Objection 3: "It changes the supervisor's job."
Also true, and we should be honest about it. The supervisor of a ranked-queue contact center spends less time scoring calls against a 30-row rubric and more time coaching, escalating, and intervening. The supervisors who liked the old job — the methodical, scorecard-driven part of it — are not necessarily thrilled with the new one. We talked openly to design-partner ops leaders about this before launch. It is a workflow change, not just a tool change.
What the new system found in the first 90 days
Across the four design partners who ran the ranked queue exclusively for 90 days, the supervisor teams escalated 4.7x more calls per week to retention or compliance than they had under random sampling. The increase was not a "more scrutiny" effect; it was almost entirely calls that random sampling had structurally missed.
One customer caught a debt-collection script drift — a single agent had started using language that crossed an FDCPA boundary, on roughly 9% of their calls — that random sampling had not surfaced for 11 weeks. The ranked queue surfaced it within 48 hours of the drift starting, because the compliance-risk score on those specific calls jumped two standard deviations above the agent's baseline.
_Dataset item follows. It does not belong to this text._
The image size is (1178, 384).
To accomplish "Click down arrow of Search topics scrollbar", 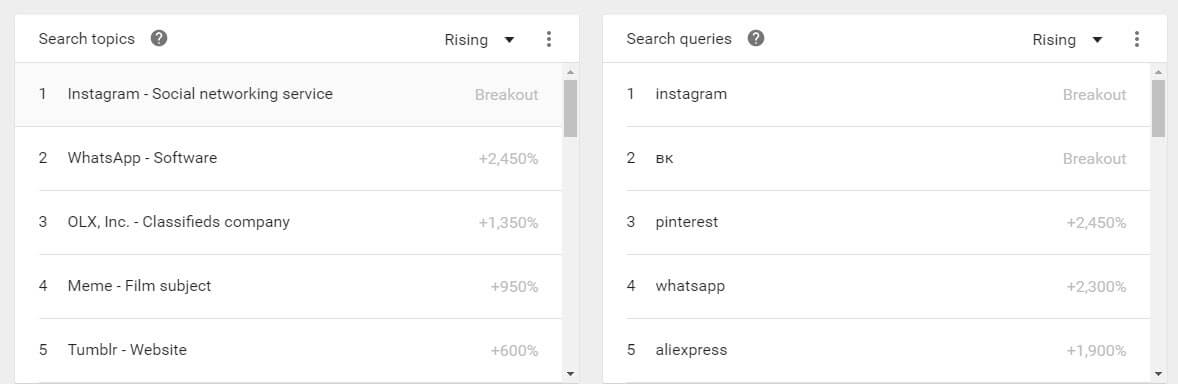I will pyautogui.click(x=570, y=373).
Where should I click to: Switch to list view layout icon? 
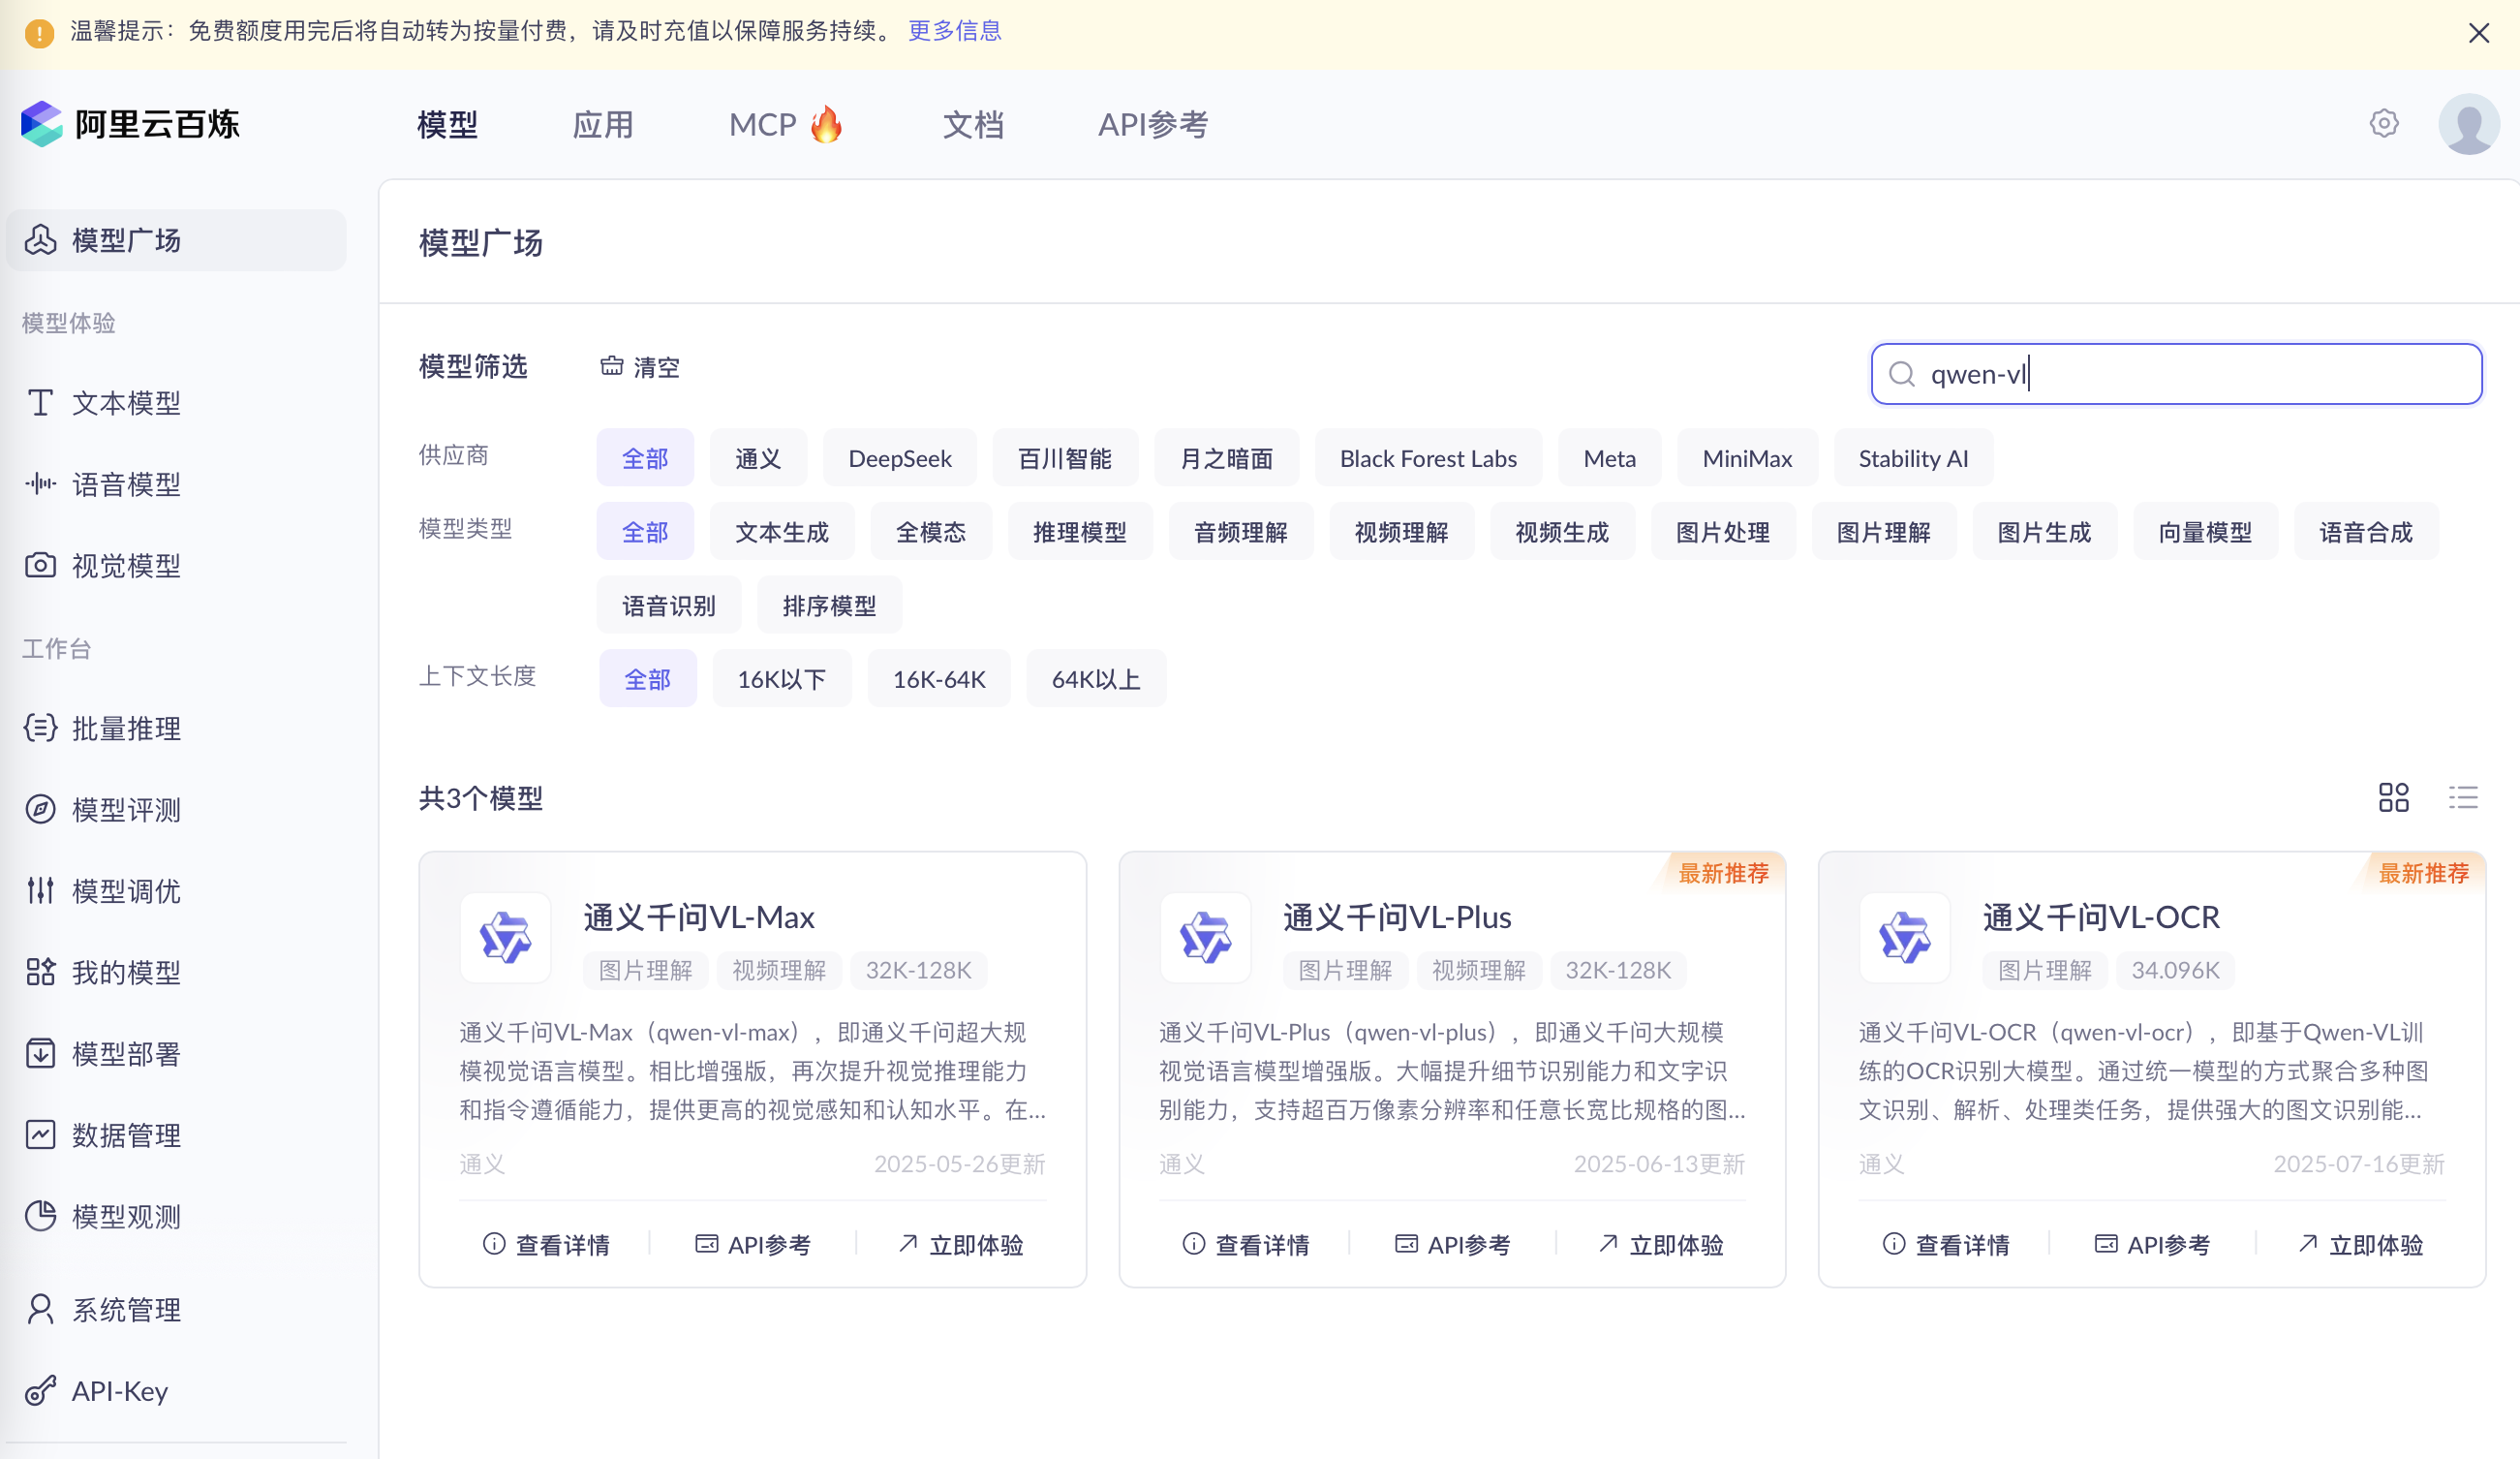pyautogui.click(x=2463, y=797)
Another customer found that the agents the random-sample system had flagged as the lowest performers were not, in fact, the lowest performers — they were just the loudest. The ranked queue, which rated based on outcome risk, identified two quiet but consistently underperforming agents whose calls had been sampled at the same rate as everyone else and had landed in the "average" pile.
What we deliberately will not do with the score
Three things, on purpose.
We will not auto-score agents on the queue's output. The score is a triage signal. Agent performance ratings still go through a supervisor. We are deliberately keeping the human in the loop, not because the model cannot do it, but because we have watched enough autoscored systems erode trust to want to avoid the pattern entirely.
We will not surface the agent's real-time score to the agent during the call. There is a school of thought that says agents should see their own coaching scores in real time. There is a stronger school of thought that says doing so degrades the call. We side with the second school.
We will not export the score to performance-management systems by default. Customers who want to wire the score into a separate HR tool can do so with explicit configuration, but we make the default the safer choice. If you want a number on a spreadsheet, you should have to ask for it on purpose.